Freemasonry, a religion unto itself, teaches the fatherhood of god (who is called the Great Architect), the brotherhood of man, and the immortality of the soul. At first glance these precepts seem compatible with Church teaching, but this couldn’t be farther from the truth. First, the fatherhood of god is the belief in a god who is not a Trinity. For the Mason, god is known by reason alone (not reason and faith, which is the Catholic position.) This is known as rationalism. One can believe in the Trinity, but this is negotiable for the Mason. For Masonry, all religions are on equal footing as far as the truth goes, religions which include Buddhists (agnostic), Muslims, Hindu (pantheists), and others. As Catholics, this is incompatible. The Trinity is non-negotiable; we must believe in the Trinitarian God and deny false gods if we are Christians. The mixing of all religions like this is called syncretism and is condemned by the Church. Further, we come to know the truths about God from faith and reason (Trent, Vatican I, Fides et Ratio (JPII), and other Magisterial teaching); reason is not supreme as the Mason “creed” suggests. The Trinity and the Incarnation, on which our Faith stands, are just two dogmas revealed through theological Faith. Second, the brotherhood of man is an allegiance at all costs to Masonic brothers. The Masons take oaths to protect fellow Masons, even if a fellow Mason is guilty of criminal activity. Catholics must not take part in such oaths. Third, while Catholics do believe in the immortality of the soul, we reject that doing good works and moving up in ranks (degrees) helps souls get to heaven. This type of heresy was condemned by the Church in 5th century during the Pelagian heresy, which erroneously taught Christ didn’t redeem the human soul, but with good works one can be redeemed. The Church teaches that our immortal souls are redeemed through Christ alone and that through the power of baptism we are saved. (I Peter 3:21).

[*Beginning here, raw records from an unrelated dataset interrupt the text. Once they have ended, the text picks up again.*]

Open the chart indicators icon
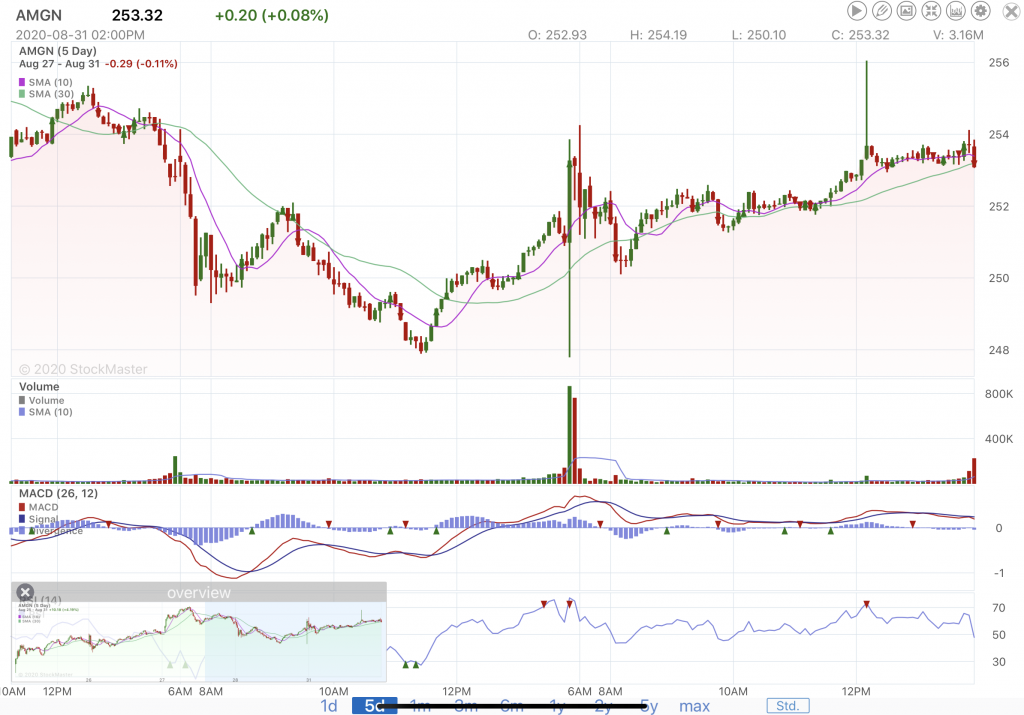 coord(956,11)
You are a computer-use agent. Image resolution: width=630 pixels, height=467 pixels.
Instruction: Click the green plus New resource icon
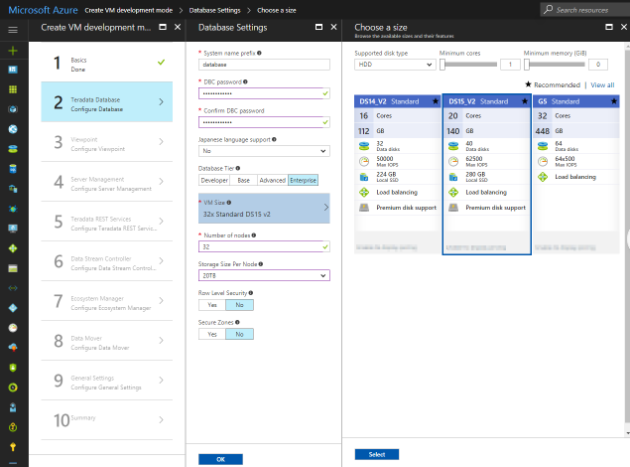point(13,50)

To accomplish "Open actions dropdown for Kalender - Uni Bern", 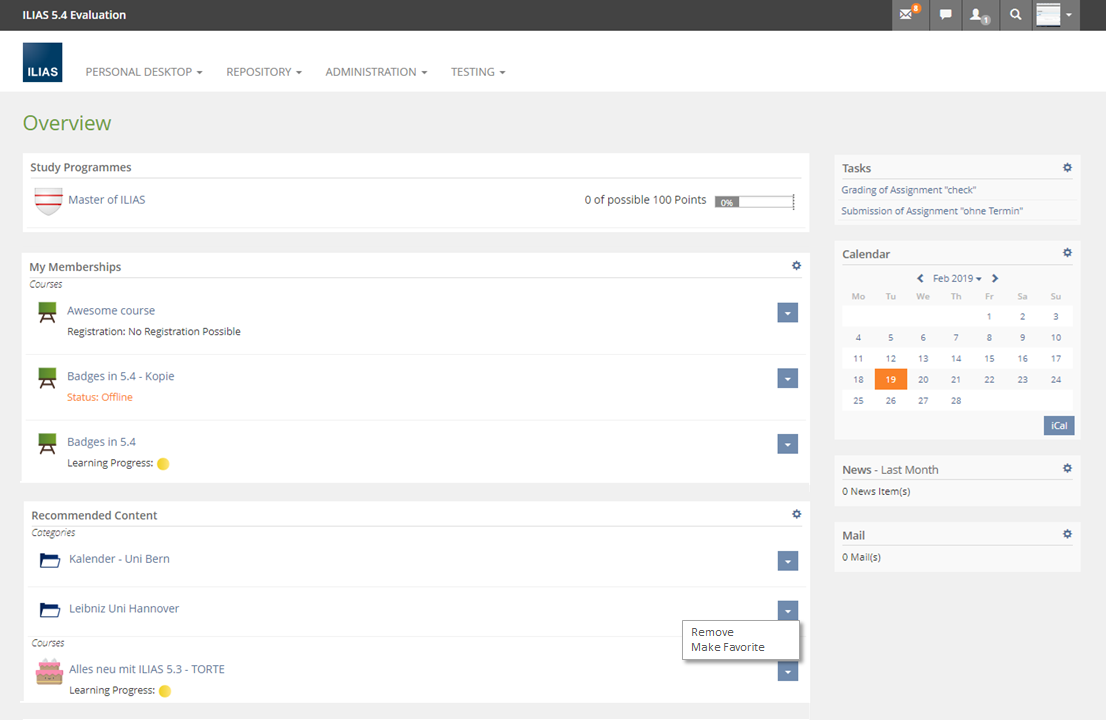I will tap(787, 561).
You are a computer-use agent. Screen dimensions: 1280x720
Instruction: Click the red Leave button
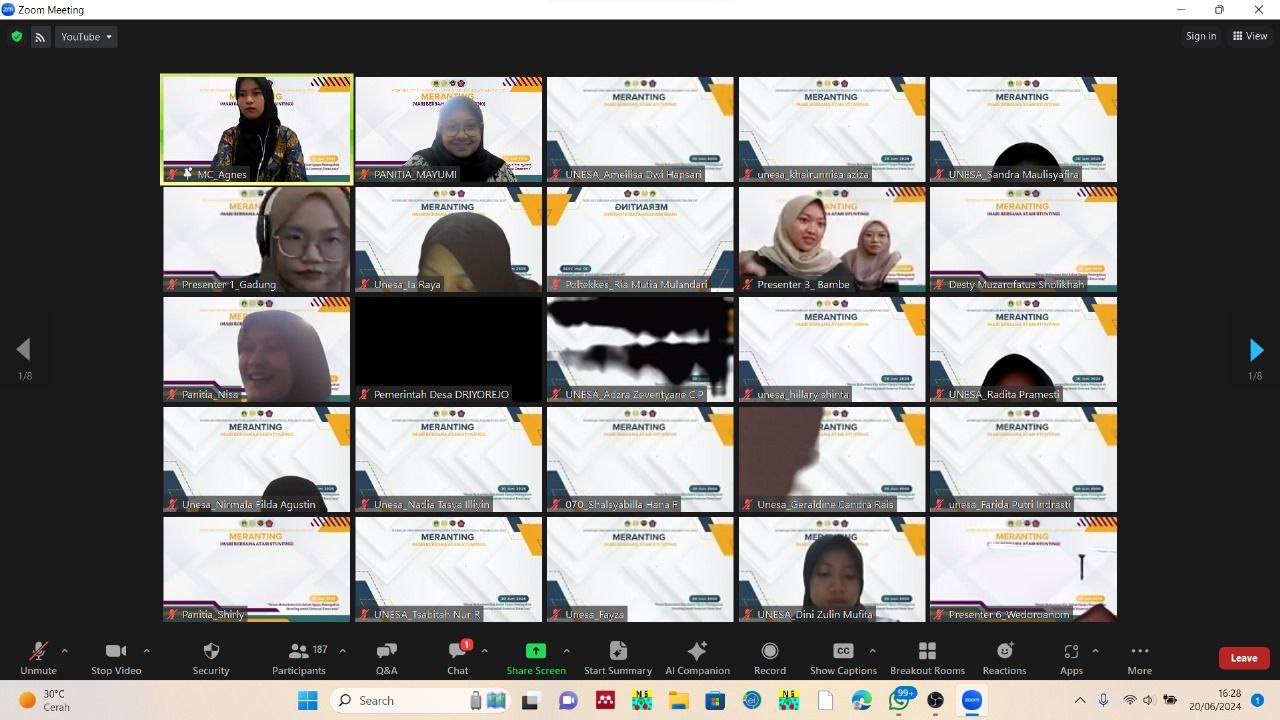click(x=1244, y=658)
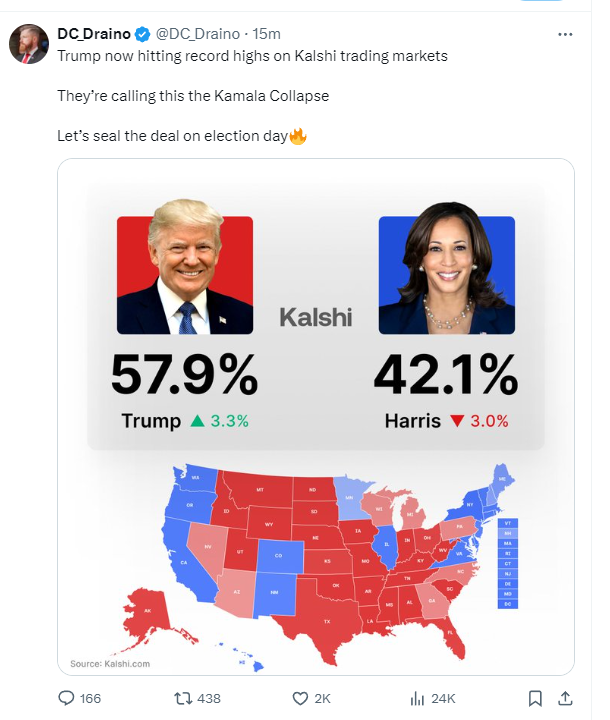Share the tweet via upload icon
610x720 pixels.
565,698
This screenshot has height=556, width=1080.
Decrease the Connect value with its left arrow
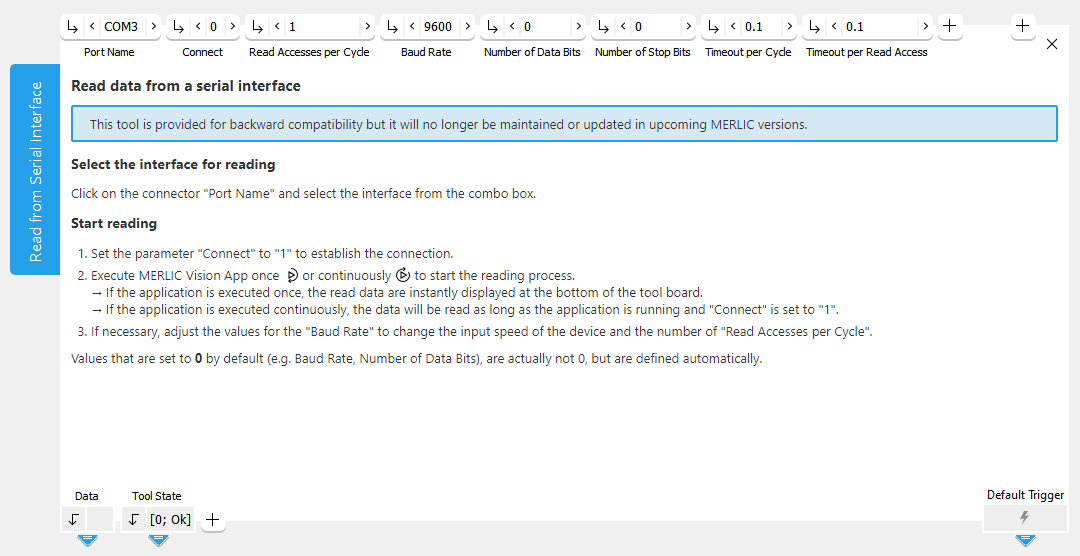coord(198,27)
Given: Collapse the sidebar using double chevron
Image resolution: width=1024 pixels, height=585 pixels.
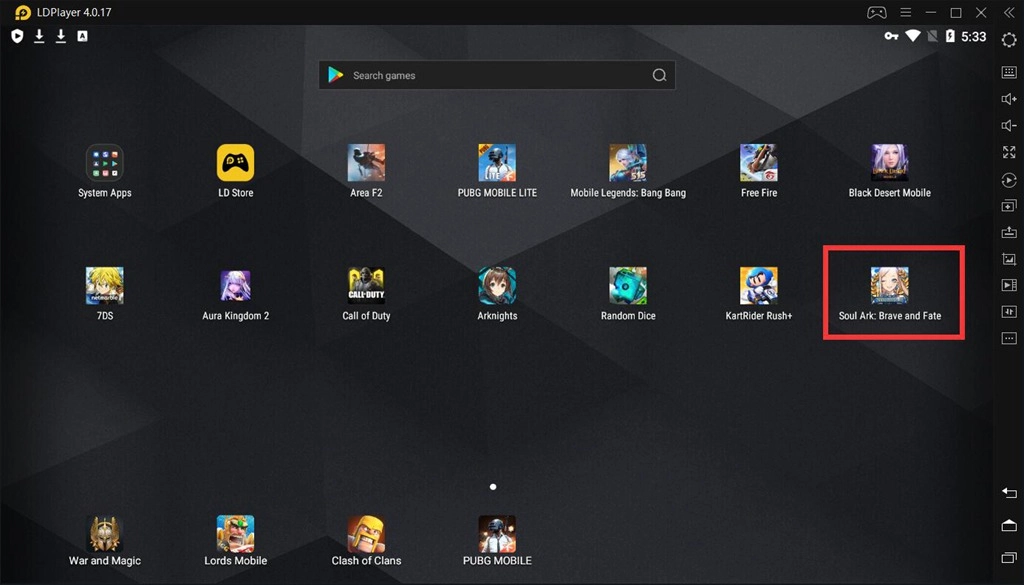Looking at the screenshot, I should pyautogui.click(x=1009, y=13).
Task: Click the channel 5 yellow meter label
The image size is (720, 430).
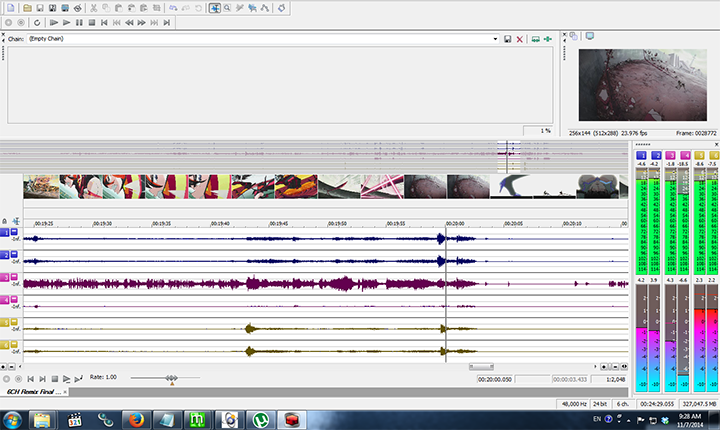Action: pyautogui.click(x=700, y=156)
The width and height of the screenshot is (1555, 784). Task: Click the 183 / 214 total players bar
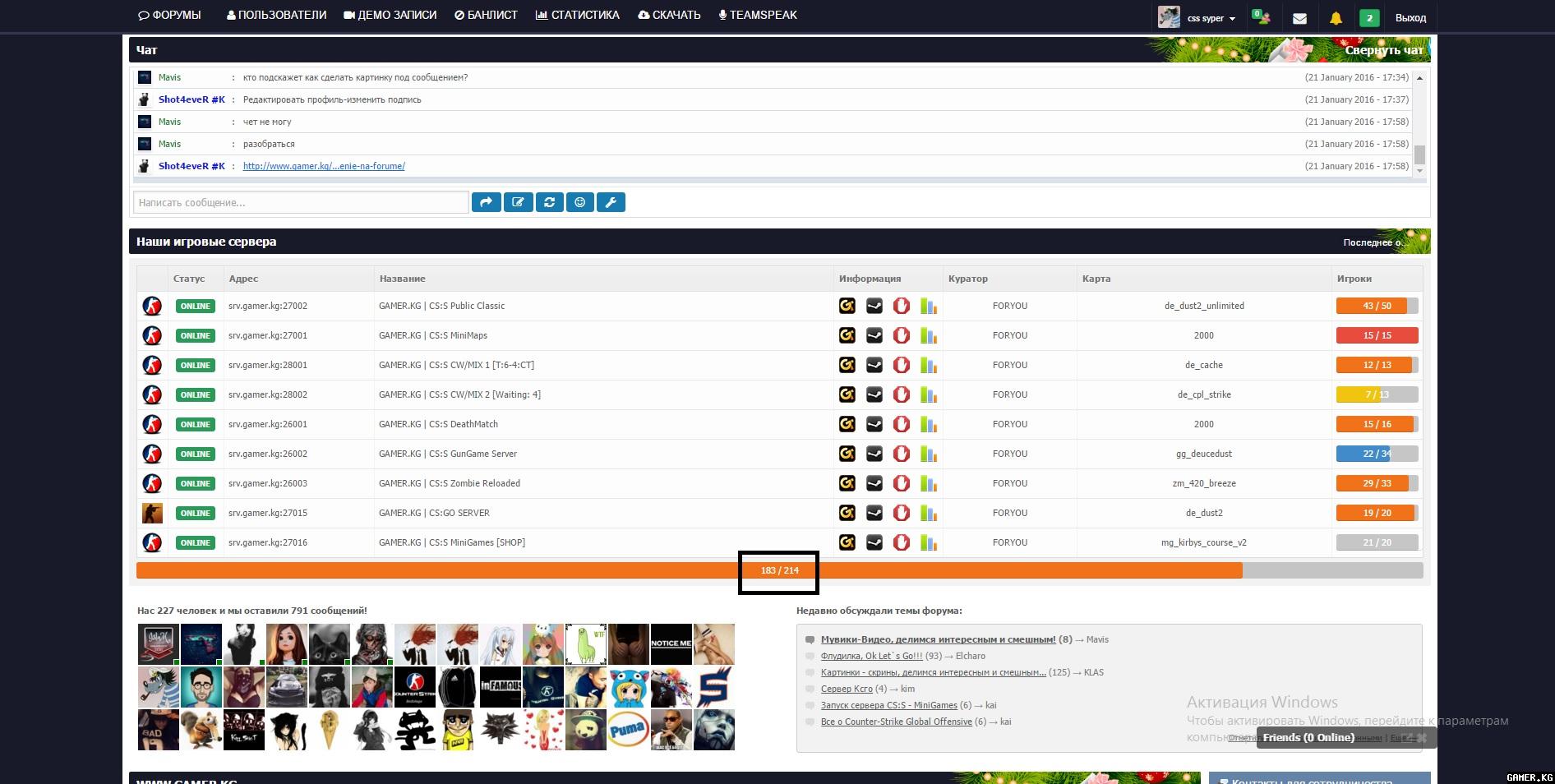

Freemasonry is a religion which is gnostic (hidden or secret knowledge is power), rationalistic (reason alone guides us into all truth), syncretistic (melding of all world religions, giving equal footing to them all), relativistic (you have your truth and I have mine.), and indifferent (just keep quiet and get along, it doesn’t matter what you believe.) This indifferentism associated with Masonry is probably the most urgent reason to reject it. For a Catholic (and other Christians), the fact that Masons’ “creed” is to ignore Jesus as the Way, is more than just problematic. Jesus promised us division by His Name (Luke 12:51). We must never deny the name of Jesus for the sake of unity. This is one of the grave evils in our modern society. Further, the swearing of oaths, placing the lodge over any other authority, and the inimical relationship between Masons and the Church are additional reasons for the Church’s condemnation. Finally, eight popes from St. Clement XII (1738) onward have condemned it, teaching of its grave sin. Pope Leo XIII writes Inimica Vis, ch.2,
Our predecessors in the Roman pontificate have in the course of a century and a half outlawed this group not once, but repeatedly. We too, in accordance with Our duty, have condemned it strongly to Christian people, so that they might beware of its wiles and bravely repel its impious assaults. Moreover, lest cowardice and sloth overtake us imperceptively, We have deliberately endeavored to reveal the secrets of this pernicious sect and the means by which it labors for the destruction of the Catholic enterprise.
One of the most recent statements from the Vatican concerning Masonry comes from then prefect for the Congregation for the Doctrine of the Faith (CDF) and now Pope Benedict XVI who writes, “The faithful who enroll in Masonic associations are in a state of grave sin and may not receive Holy Communion” (Declaration on Masonic Associations, 1983, CDF).
Often our family members or friends who have taken oaths to Freemasonry are just misinformed or ignorant of all that involvement with Masons entail. The Church’s mission to give glory to the Triune God and to get souls to heaven is at stake if she doesn’t teach the truth. The Church proclaims Christ crucified and warns us against the grave evils of Freemasonry. She gives her faithful the Knights of Columbus and the St. Vincent de Paul Society as organizations to care for the poor. She is one, holy, catholic, and apostolic, united, not under the brotherhood of man, but under Christ, His vicar, and His sacraments.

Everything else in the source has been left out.